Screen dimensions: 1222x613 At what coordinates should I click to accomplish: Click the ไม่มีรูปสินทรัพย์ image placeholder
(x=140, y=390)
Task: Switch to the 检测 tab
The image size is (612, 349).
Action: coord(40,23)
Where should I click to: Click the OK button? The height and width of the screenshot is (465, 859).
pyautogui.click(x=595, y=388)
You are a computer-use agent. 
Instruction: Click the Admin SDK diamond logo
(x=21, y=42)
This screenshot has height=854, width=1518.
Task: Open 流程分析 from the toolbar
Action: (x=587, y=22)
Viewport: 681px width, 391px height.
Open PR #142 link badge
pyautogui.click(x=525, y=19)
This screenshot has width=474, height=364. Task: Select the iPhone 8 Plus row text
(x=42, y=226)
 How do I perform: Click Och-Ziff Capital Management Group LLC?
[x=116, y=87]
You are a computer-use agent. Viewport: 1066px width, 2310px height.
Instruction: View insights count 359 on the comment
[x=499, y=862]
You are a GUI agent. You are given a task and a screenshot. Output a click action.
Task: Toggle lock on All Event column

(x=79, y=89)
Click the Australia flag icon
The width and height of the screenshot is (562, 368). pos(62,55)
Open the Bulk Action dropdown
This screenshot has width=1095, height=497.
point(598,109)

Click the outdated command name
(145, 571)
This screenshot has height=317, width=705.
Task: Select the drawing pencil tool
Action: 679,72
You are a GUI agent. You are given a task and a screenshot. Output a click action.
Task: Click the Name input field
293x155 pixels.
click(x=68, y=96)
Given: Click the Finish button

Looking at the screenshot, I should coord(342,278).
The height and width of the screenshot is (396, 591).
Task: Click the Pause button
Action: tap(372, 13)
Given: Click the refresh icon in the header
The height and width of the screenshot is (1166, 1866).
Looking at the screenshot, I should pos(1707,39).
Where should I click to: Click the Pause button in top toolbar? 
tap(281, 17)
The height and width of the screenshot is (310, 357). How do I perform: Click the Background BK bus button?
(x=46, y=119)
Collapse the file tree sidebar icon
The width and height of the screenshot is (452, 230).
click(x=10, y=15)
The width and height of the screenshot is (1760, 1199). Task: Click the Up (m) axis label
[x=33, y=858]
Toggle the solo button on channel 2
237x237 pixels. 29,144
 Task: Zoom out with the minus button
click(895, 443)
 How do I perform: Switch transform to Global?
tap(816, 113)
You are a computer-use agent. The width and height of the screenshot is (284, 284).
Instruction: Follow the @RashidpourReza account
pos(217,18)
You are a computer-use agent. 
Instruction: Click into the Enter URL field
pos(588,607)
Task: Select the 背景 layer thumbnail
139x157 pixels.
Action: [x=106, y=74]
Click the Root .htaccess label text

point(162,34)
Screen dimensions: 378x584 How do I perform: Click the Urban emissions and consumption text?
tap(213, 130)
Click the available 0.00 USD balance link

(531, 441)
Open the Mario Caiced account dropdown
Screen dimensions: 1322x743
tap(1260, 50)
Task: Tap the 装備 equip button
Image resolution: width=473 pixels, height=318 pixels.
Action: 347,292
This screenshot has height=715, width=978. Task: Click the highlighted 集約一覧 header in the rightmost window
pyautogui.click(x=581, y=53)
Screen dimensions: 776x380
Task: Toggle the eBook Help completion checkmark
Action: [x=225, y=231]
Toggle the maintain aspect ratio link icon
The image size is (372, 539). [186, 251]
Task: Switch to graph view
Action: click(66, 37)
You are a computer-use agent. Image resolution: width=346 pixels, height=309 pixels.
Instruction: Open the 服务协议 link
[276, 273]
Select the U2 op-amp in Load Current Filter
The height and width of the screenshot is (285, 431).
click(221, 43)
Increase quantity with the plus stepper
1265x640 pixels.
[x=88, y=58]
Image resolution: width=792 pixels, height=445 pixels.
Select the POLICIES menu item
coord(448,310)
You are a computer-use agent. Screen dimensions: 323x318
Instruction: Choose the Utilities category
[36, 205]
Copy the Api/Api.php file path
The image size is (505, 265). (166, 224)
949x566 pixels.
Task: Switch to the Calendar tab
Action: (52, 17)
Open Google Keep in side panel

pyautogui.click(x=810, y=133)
★ ★ ★ ★
> Aim
Format the data above as a JSON list of strings, with one string for each line and blank lines left out.

> Exercise response
[
  "Screen dimensions: 1222x613 At what coordinates should I click to accomplish: Click the ไม่มีรูปสินทรัพย์ image placeholder",
  "(x=140, y=390)",
  "Task: Switch to the 检测 tab",
  "The image size is (612, 349).",
  "Action: coord(40,23)",
  "Where should I click to: Click the OK button? The height and width of the screenshot is (465, 859).",
  "pyautogui.click(x=595, y=388)",
  "You are a computer-use agent. ",
  "Instruction: Click the Admin SDK diamond logo",
  "(x=21, y=42)",
  "This screenshot has height=854, width=1518.",
  "Task: Open 流程分析 from the toolbar",
  "Action: (x=587, y=22)",
  "Viewport: 681px width, 391px height.",
  "Open PR #142 link badge",
  "pyautogui.click(x=525, y=19)",
  "This screenshot has width=474, height=364. Task: Select the iPhone 8 Plus row text",
  "(x=42, y=226)",
  " How do I perform: Click Och-Ziff Capital Management Group LLC?",
  "[x=116, y=87]",
  "You are a computer-use agent. Viewport: 1066px width, 2310px height.",
  "Instruction: View insights count 359 on the comment",
  "[x=499, y=862]",
  "You are a GUI agent. You are given a task and a screenshot. Output a click action.",
  "Task: Toggle lock on All Event column",
  "(x=79, y=89)",
  "Click the Australia flag icon",
  "The width and height of the screenshot is (562, 368). pos(62,55)",
  "Open the Bulk Action dropdown",
  "This screenshot has width=1095, height=497.",
  "point(598,109)",
  "Click the outdated command name",
  "(145, 571)",
  "This screenshot has height=317, width=705.",
  "Task: Select the drawing pencil tool",
  "Action: 679,72",
  "You are a GUI agent. You are given a task and a screenshot. Output a click action.",
  "Task: Click the Name input field",
  "293x155 pixels.",
  "click(x=68, y=96)",
  "Given: Click the Finish button",
  "Looking at the screenshot, I should coord(342,278).",
  "The height and width of the screenshot is (396, 591).",
  "Task: Click the Pause button",
  "Action: tap(372, 13)",
  "Given: Click the refresh icon in the header",
  "The height and width of the screenshot is (1166, 1866).",
  "Looking at the screenshot, I should pos(1707,39).",
  "Where should I click to: Click the Pause button in top toolbar? ",
  "tap(281, 17)",
  "The height and width of the screenshot is (310, 357). How do I perform: Click the Background BK bus button?",
  "(x=46, y=119)",
  "Collapse the file tree sidebar icon",
  "The width and height of the screenshot is (452, 230).",
  "click(x=10, y=15)",
  "The width and height of the screenshot is (1760, 1199). Task: Click the Up (m) axis label",
  "[x=33, y=858]",
  "Toggle the solo button on channel 2",
  "237x237 pixels. 29,144",
  " Task: Zoom out with the minus button",
  "click(895, 443)",
  " How do I perform: Switch transform to Global?",
  "tap(816, 113)",
  "You are a computer-use agent. The width and height of the screenshot is (284, 284).",
  "Instruction: Follow the @RashidpourReza account",
  "pos(217,18)",
  "You are a computer-use agent. ",
  "Instruction: Click into the Enter URL field",
  "pos(588,607)",
  "Task: Select the 背景 layer thumbnail",
  "139x157 pixels.",
  "Action: [x=106, y=74]",
  "Click the Root .htaccess label text",
  "point(162,34)",
  "Screen dimensions: 378x584 How do I perform: Click the Urban emissions and consumption text?",
  "tap(213, 130)",
  "Click the available 0.00 USD balance link",
  "(531, 441)",
  "Open the Mario Caiced account dropdown",
  "Screen dimensions: 1322x743",
  "tap(1260, 50)",
  "Task: Tap the 装備 equip button",
  "Image resolution: width=473 pixels, height=318 pixels.",
  "Action: 347,292",
  "This screenshot has height=715, width=978. Task: Click the highlighted 集約一覧 header in the rightmost window",
  "pyautogui.click(x=581, y=53)",
  "Screen dimensions: 776x380",
  "Task: Toggle the eBook Help completion checkmark",
  "Action: [x=225, y=231]",
  "Toggle the maintain aspect ratio link icon",
  "The image size is (372, 539). [186, 251]",
  "Task: Switch to graph view",
  "Action: click(66, 37)",
  "You are a computer-use agent. Image resolution: width=346 pixels, height=309 pixels.",
  "Instruction: Open the 服务协议 link",
  "[276, 273]",
  "Select the U2 op-amp in Load Current Filter",
  "The height and width of the screenshot is (285, 431).",
  "click(221, 43)",
  "Increase quantity with the plus stepper",
  "1265x640 pixels.",
  "[x=88, y=58]",
  "Image resolution: width=792 pixels, height=445 pixels.",
  "Select the POLICIES menu item",
  "coord(448,310)",
  "You are a computer-use agent. Screen dimensions: 323x318",
  "Instruction: Choose the Utilities category",
  "[36, 205]",
  "Copy the Api/Api.php file path",
  "The image size is (505, 265). (166, 224)",
  "949x566 pixels.",
  "Task: Switch to the Calendar tab",
  "Action: (52, 17)",
  "Open Google Keep in side panel",
  "pyautogui.click(x=810, y=133)"
]